Try it =
Each entry is to be given again precisely, and no picture may be carried over.

┄┄┄┄┄┄┄┄┄┄

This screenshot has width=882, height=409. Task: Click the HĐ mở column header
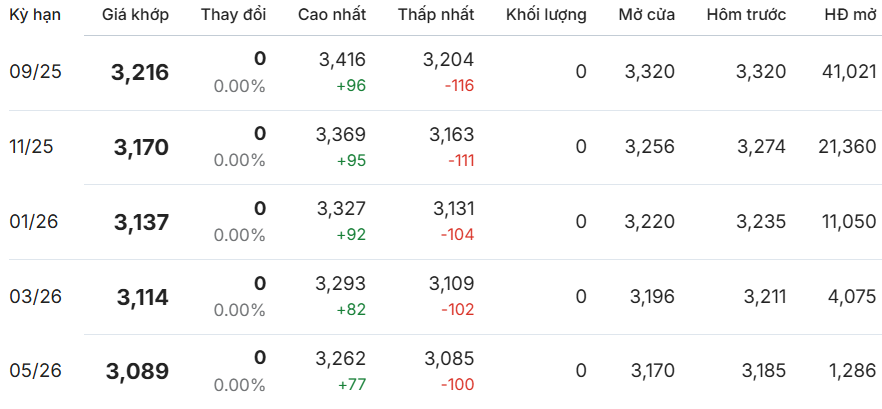pos(850,15)
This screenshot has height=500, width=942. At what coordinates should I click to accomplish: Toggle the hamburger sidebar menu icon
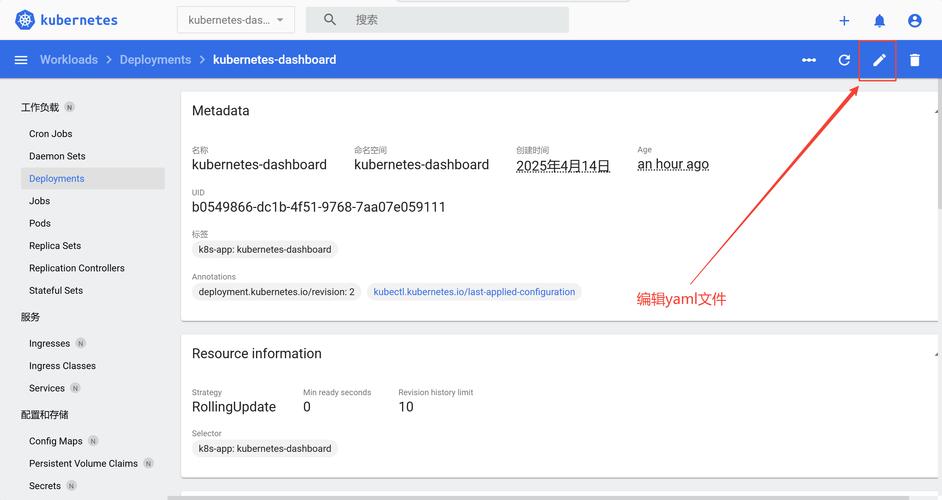(21, 60)
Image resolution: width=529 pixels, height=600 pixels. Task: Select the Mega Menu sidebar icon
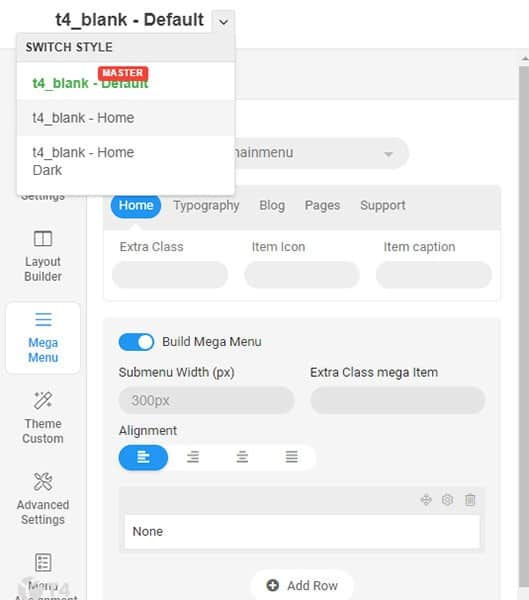click(x=43, y=319)
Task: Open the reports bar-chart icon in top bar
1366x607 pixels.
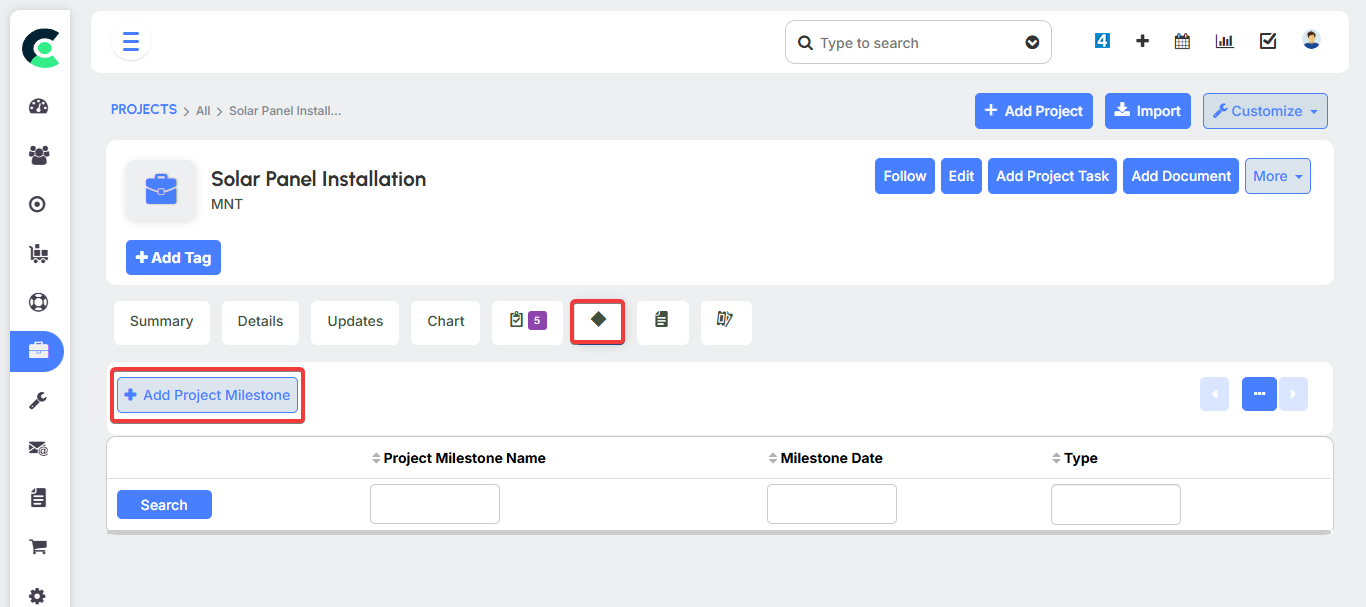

┄┄┄┄┄┄┄┄┄┄

Worked solution =
This screenshot has width=882, height=409. Task: Click the HĐ mở column header
pos(850,15)
This screenshot has height=500, width=942. At what coordinates should I click to accomplish: Toggle the hamburger sidebar menu icon
(21, 60)
Image resolution: width=529 pixels, height=600 pixels. Task: Select the Mega Menu sidebar icon
click(x=43, y=319)
Task: Open the reports bar-chart icon in top bar
1366x607 pixels.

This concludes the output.